Business Property Relief – Don’t Lose Control!

By | 24 September 2016

Business property relief (BPR) for inheritance tax (IHT) purposes is perhaps most commonly claimed in respect of an individual’s owner-managed company. The rate of BPR for the individual’s shares in an unquoted trading company is 100% in most cases. The same generally applies to a business, or an interest in it (i.e. for sole traders and partnerships).

Gifts in the correct order

Furthermore, BPR at the lower rate of 50% applies to certain categories of property (IHTA 1984, s 104(1)(b)), including a transfer of land and buildings used in the business of a company controlled by the transferor (or by a partnership of which he was then a member). ‘Control’ is defined broadly in terms of the exercise of a majority of voting power on all matters affecting the company as a whole (s 269(1)).

In the case of (say) land and buildings used by an unquoted trading company, it is important to note the requirement that the company must be controlled by the transferor. For example, a controlling shareholder of the company who owns the business premises may wish to make gifts of shares and the premises at different times. A gift of the shares before the premises can result in BPR at 50% being lost on a subsequent gift of the premises.

Example 1 – Gifts in the ‘wrong’ order

Adam owned 75 shares (i.e. 75% of the shares and voting rights) in Acme Widgets Ltd. His son Zac owns the other 25 shares (25%). The company traded from premises that Adam owned personally.

Adam decided to retire and let Zac take over the business. Adam gifted 65 shares to Zac on 31 December 2014, and retained the other 10% of the shares.

On 6 April 2015, Adam created a family discretionary trust, and decided to gift the business premises to the trustees.

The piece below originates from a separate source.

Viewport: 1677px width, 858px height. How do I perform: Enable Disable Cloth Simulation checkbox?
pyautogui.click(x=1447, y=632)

Adam was expecting to be able to claim BPR at 50% on the chargeable transfer of the business premises into trust. However, he was disappointed to discover that no BPR was available, as he did not control Acme Widgets Ltd immediately before the transfer.

In Example 1, unfortunately Adam’s gifts were made in the wrong order. Had he gifted the business premises to the trustees before his gift of shares to Zac, BPR at 50% would have been available on the gift of the premises (nb the gift of shares to Zac was a potentially exempt transfer (PET), so the availability of BPR on the gift would not need to be tested if Adam survives at least seven years from gifting the shares).

Is it a problem?

However, making gifts in the above order is not necessarily a problem, depending on the circumstances.

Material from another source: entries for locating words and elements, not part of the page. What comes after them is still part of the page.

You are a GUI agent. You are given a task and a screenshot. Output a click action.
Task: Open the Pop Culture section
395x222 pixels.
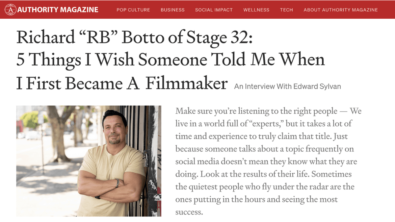[133, 10]
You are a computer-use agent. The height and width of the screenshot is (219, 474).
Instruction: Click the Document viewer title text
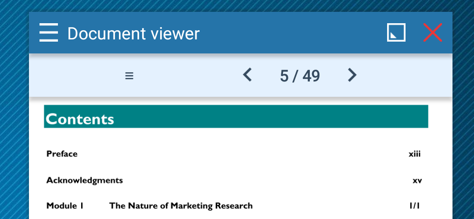133,33
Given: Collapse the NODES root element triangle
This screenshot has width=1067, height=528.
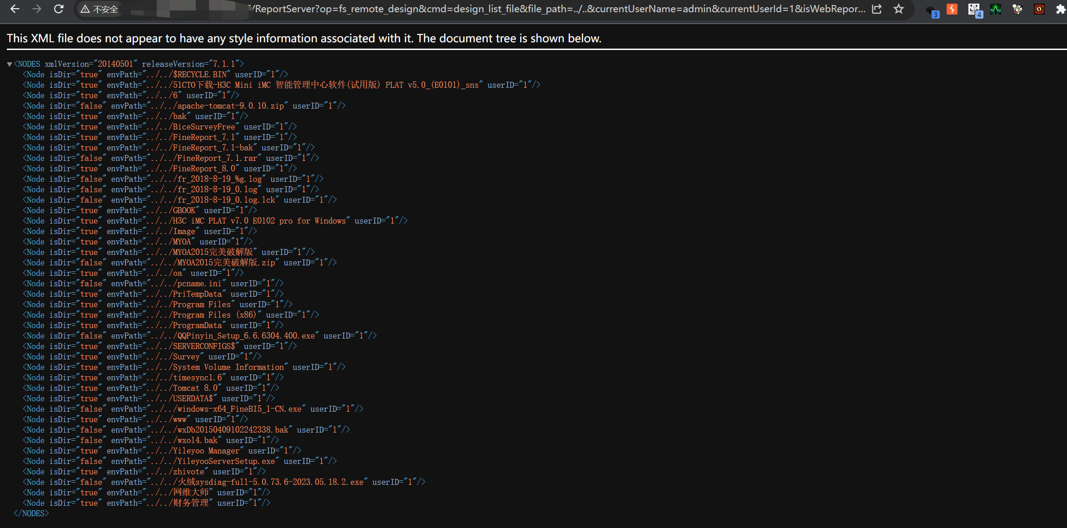Looking at the screenshot, I should (x=9, y=64).
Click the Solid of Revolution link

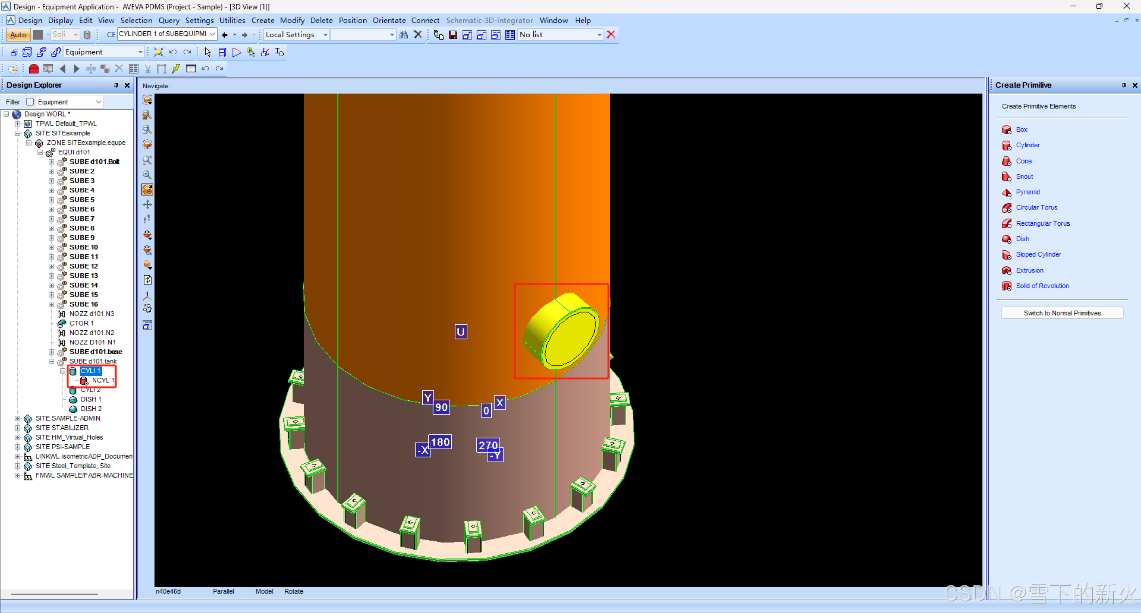click(x=1042, y=286)
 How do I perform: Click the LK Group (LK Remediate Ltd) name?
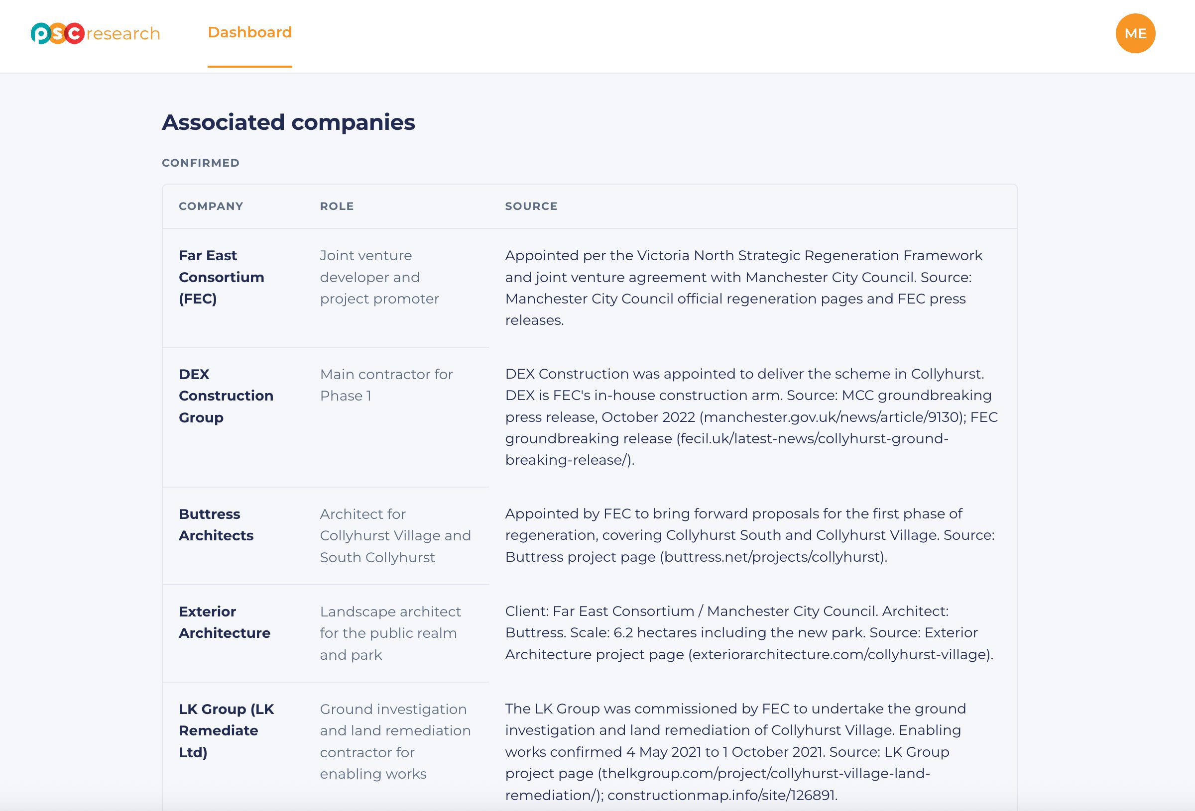pos(227,730)
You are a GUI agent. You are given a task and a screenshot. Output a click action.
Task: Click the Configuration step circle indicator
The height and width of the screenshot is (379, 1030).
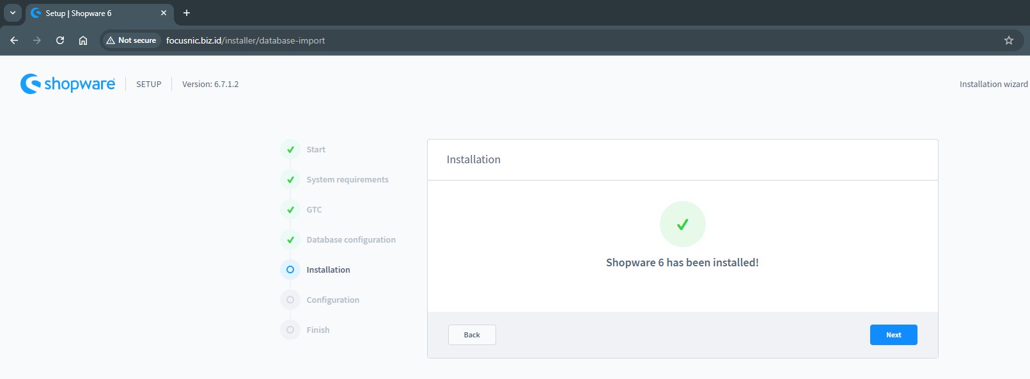pos(290,300)
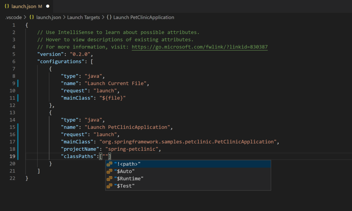The image size is (352, 211).
Task: Click the braces icon beside Launch PetClinicApplication breadcrumb
Action: [110, 17]
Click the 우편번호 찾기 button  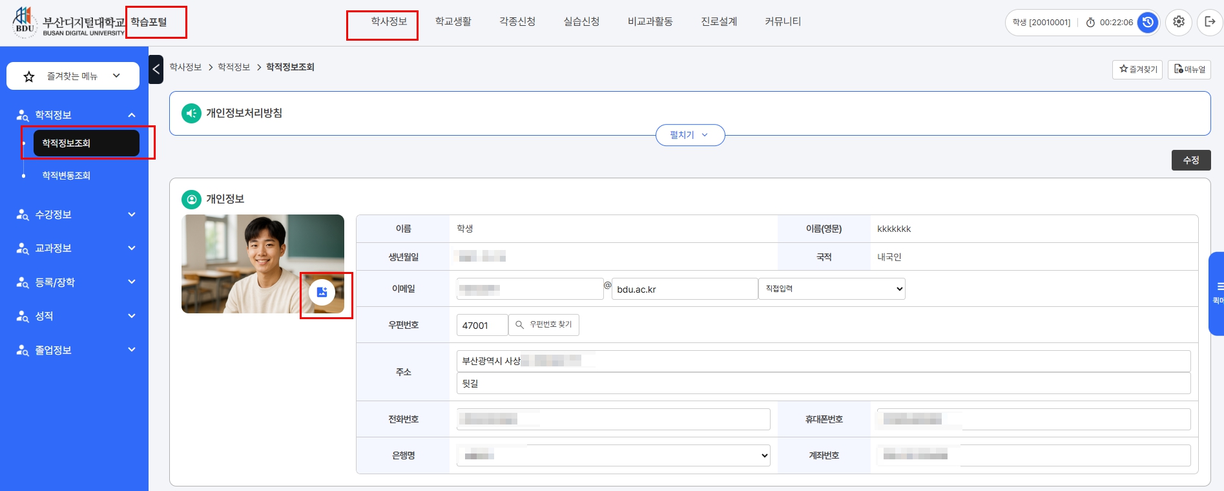[x=544, y=325]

For example, in determining whether a person is deemed to control the company, any shares that are related property are taken into account (s 269(2)). ‘Related property’ includes property comprised in the estate of a spouse (or civil partner) (s 161(1)).

Example 2 – What’s mine is yours

The facts are as in Example 1, except that Adam originally held 51 shares (51%) and his wife Eve held the other 49 shares. Adam gifted 41 shares to Zac, and retained the other 10% as before.

Adam’s subsequent gift of the business premises is eligible for BPR at 50%, as Adam (through his 10% and his wife Eve’s 49% holdings) would be deemed to control the company immediately before the property is gifted.

Practical point

The loss of BPR at 50% due to making gifts in the wrong order is not necessarily a disaster for IHT purposes if the qualifying asset was gifted to another individual, as the gift is a PET which becomes exempt after seven years. Consideration could be given to taking out insurance against the risk of the transferor’s death within that period.